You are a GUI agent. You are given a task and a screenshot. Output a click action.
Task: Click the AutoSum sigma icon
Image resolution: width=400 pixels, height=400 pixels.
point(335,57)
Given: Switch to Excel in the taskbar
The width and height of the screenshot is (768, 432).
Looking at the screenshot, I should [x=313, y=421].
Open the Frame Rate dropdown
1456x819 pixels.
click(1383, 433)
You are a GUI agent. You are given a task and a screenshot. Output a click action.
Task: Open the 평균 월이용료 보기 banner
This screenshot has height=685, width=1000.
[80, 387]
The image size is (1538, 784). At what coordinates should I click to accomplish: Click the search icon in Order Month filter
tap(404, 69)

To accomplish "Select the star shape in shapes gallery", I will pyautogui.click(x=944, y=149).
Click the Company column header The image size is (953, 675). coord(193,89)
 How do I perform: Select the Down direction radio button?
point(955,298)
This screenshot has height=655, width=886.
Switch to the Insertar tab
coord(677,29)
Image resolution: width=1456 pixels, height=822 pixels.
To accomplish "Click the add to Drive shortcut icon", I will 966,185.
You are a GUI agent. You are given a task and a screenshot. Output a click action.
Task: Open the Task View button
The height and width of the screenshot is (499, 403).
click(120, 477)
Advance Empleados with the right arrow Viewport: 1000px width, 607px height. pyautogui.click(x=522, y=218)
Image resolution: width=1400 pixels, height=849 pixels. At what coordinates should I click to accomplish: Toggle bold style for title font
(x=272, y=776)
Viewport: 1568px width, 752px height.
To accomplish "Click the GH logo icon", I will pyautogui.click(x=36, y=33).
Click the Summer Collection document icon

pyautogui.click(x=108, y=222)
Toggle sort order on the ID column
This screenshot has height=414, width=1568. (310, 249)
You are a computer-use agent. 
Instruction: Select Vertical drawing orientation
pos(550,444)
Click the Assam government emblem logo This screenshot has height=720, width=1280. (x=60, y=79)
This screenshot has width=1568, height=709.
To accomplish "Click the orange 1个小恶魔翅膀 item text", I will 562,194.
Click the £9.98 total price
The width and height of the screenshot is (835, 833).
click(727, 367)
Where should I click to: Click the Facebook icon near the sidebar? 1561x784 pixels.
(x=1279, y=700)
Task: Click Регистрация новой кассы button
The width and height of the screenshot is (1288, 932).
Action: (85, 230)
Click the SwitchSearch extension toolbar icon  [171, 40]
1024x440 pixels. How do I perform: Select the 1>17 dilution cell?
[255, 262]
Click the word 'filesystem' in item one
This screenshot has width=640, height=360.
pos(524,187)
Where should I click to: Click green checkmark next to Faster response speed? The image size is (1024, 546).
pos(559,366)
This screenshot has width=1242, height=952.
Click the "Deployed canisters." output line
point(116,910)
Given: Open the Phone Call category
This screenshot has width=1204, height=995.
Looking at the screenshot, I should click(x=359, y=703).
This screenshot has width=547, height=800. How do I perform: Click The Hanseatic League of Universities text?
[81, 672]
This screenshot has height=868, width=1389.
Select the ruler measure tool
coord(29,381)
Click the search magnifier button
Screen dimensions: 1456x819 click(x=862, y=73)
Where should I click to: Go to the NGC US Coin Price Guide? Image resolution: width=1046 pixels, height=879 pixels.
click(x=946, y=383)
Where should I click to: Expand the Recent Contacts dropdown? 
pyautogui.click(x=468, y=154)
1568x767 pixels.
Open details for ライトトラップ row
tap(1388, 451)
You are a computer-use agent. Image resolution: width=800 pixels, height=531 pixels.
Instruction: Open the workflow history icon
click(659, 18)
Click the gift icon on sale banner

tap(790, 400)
########################################
#### [Given exercise]
Copy the listing starting at the line with "Click the word 'filesystem' in item one" and ending at the line with "pos(559,366)", changing "green checkmark" to "blue checkmark" and leaving everything else as it is.

#### [Output of the task]
Click the word 'filesystem' in item one
This screenshot has width=640, height=360.
pos(524,187)
Where should I click to: Click blue checkmark next to Faster response speed? The image size is (1024, 546).
pos(559,366)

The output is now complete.